Built-in Views

Several of Django’s built-in views are documented in Writing views as well as elsewhere in the documentation.

Serving files in development

static.serve(request, path, document_root, show_indexes=False)

There may be files other than your project’s static assets that, for convenience, you’d like to have Django serve for you in local development. The serve() view can be used to serve any directory you give it. (This view is not hardened for production use and should be used only as a development aid; you should serve these files in production using a real front-end web server).

The most likely example is user-uploaded content in MEDIA_ROOT. django.contrib.staticfiles is intended for static assets and has no built-in handling for user-uploaded files, but you can have Django serve your MEDIA_ROOT by appending something like this to your URLconf:

from django.conf import settings
from django.urls import re_path
from django.views.static import serve

# ... the rest of your URLconf goes here ...

if settings.DEBUG:
    urlpatterns += [
                "document_root": settings.MEDIA_ROOT,

Note, the snippet assumes your MEDIA_URL has a value of 'media/'. This will call the serve() view, passing in the path from the URLconf and the (required) document_root parameter.

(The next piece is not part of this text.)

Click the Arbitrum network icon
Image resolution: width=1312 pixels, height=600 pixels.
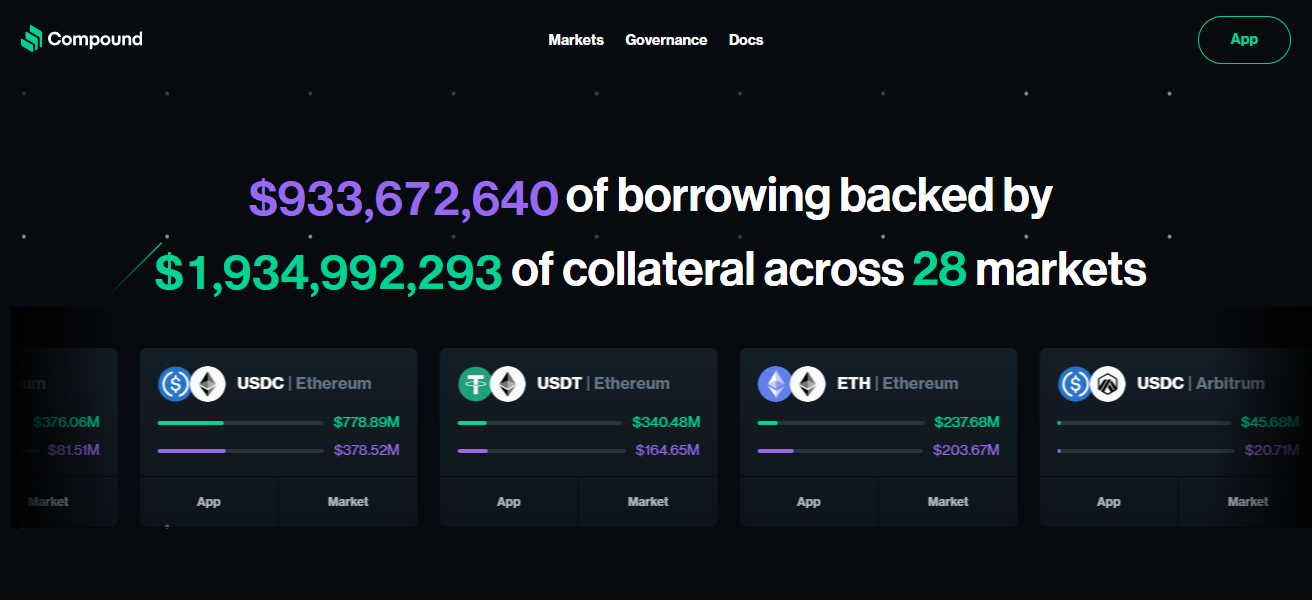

Since it can become a bit cumbersome to define this URL pattern, Django ships with a small URL helper function static() that takes as parameters the prefix such as MEDIA_URL and a dotted path to a view, such as 'django.views.static.serve'. Any other function parameter will be transparently passed to the view.

Error views

Django comes with a few views by default for handling HTTP errors. To override these with your own custom views, see Customizing error views.

The 404 (page not found) view

defaults.page_not_found(request, exception, template_name='404.html')

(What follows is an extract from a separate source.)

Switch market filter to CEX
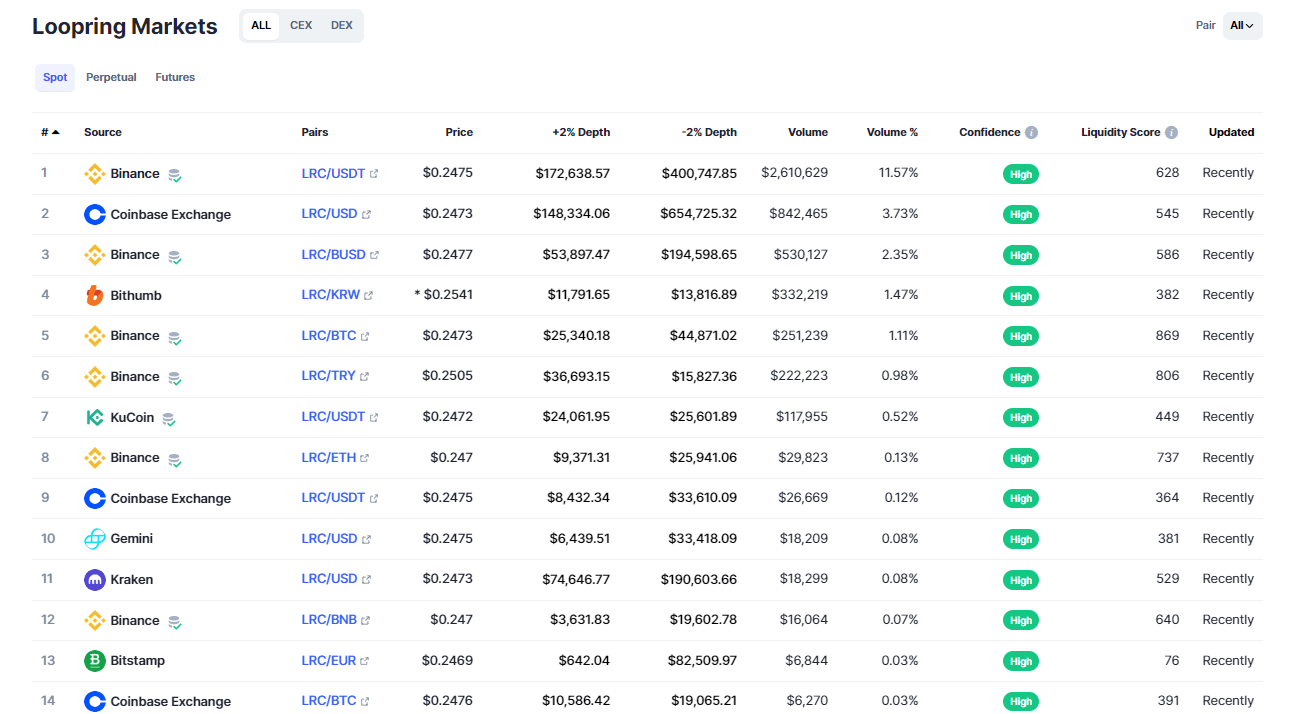The width and height of the screenshot is (1301, 714). point(301,26)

When you raise Http404 from within a view, Django loads a special view devoted to handling 404 errors. By default, it’s the view django.views.defaults.page_not_found(), which either produces a “Not Found” message or loads and renders the template 404.html if you created it in your root template directory.

The default 404 view will pass two variables to the template: request_path, which is the URL that resulted in the error, and exception, which is a useful representation of the exception that triggered the view (e.g. containing any message passed to a specific Http404 instance).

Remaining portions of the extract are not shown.